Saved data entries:
--

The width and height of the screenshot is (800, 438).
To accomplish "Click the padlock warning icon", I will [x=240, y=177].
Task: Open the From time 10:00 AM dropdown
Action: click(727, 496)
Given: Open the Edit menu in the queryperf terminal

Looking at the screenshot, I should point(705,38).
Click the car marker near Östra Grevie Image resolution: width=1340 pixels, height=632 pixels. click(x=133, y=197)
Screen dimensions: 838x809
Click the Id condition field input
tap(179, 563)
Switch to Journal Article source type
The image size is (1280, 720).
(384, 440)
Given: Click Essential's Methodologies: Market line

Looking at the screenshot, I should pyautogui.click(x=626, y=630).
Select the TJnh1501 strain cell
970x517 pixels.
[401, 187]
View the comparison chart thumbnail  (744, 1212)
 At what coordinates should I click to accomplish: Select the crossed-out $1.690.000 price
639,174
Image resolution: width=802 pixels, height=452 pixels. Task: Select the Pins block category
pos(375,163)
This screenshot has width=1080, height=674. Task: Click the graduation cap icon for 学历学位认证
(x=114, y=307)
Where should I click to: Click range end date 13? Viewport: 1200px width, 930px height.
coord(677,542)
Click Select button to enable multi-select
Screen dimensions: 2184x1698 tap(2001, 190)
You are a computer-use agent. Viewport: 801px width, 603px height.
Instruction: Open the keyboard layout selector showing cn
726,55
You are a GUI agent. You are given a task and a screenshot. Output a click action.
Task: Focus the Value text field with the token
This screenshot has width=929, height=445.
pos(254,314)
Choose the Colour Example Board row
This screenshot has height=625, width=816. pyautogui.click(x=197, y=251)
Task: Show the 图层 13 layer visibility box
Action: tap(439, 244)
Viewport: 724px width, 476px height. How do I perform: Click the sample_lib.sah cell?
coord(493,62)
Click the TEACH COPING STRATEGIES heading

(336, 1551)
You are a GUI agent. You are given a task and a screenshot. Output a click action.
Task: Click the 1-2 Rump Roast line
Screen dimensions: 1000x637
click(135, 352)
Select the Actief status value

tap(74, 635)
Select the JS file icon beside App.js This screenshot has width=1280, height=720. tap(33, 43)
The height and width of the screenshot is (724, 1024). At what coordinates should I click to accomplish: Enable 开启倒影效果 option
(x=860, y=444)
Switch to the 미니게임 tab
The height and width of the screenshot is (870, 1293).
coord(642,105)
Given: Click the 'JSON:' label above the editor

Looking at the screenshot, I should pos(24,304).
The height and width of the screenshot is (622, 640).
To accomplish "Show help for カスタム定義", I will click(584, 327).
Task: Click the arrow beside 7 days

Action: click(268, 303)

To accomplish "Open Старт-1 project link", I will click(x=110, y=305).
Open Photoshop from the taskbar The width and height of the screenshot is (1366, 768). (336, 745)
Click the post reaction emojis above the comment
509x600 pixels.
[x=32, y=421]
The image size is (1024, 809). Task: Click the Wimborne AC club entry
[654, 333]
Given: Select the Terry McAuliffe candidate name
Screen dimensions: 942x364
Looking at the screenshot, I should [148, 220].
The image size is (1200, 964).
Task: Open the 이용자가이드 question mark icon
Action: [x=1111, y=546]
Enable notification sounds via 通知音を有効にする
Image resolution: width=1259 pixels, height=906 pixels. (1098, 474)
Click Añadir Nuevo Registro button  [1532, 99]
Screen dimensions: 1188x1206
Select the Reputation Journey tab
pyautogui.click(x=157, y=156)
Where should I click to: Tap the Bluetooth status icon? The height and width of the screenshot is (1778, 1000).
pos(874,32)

--

● **Activity**
In the entries above, copy the lines from the one that contains "Open Photoshop from" through the last line, exactly as they appear.

● **Solved exercise**
Open Photoshop from the taskbar The width and height of the screenshot is (1366, 768). (336, 745)
Click the post reaction emojis above the comment
509x600 pixels.
[x=32, y=421]
The image size is (1024, 809). Task: Click the Wimborne AC club entry
[654, 333]
Given: Select the Terry McAuliffe candidate name
Screen dimensions: 942x364
Looking at the screenshot, I should [148, 220].
The image size is (1200, 964).
Task: Open the 이용자가이드 question mark icon
Action: [x=1111, y=546]
Enable notification sounds via 通知音を有効にする
Image resolution: width=1259 pixels, height=906 pixels. (1098, 474)
Click Añadir Nuevo Registro button  [1532, 99]
Screen dimensions: 1188x1206
Select the Reputation Journey tab
pyautogui.click(x=157, y=156)
Where should I click to: Tap the Bluetooth status icon? The height and width of the screenshot is (1778, 1000).
pos(874,32)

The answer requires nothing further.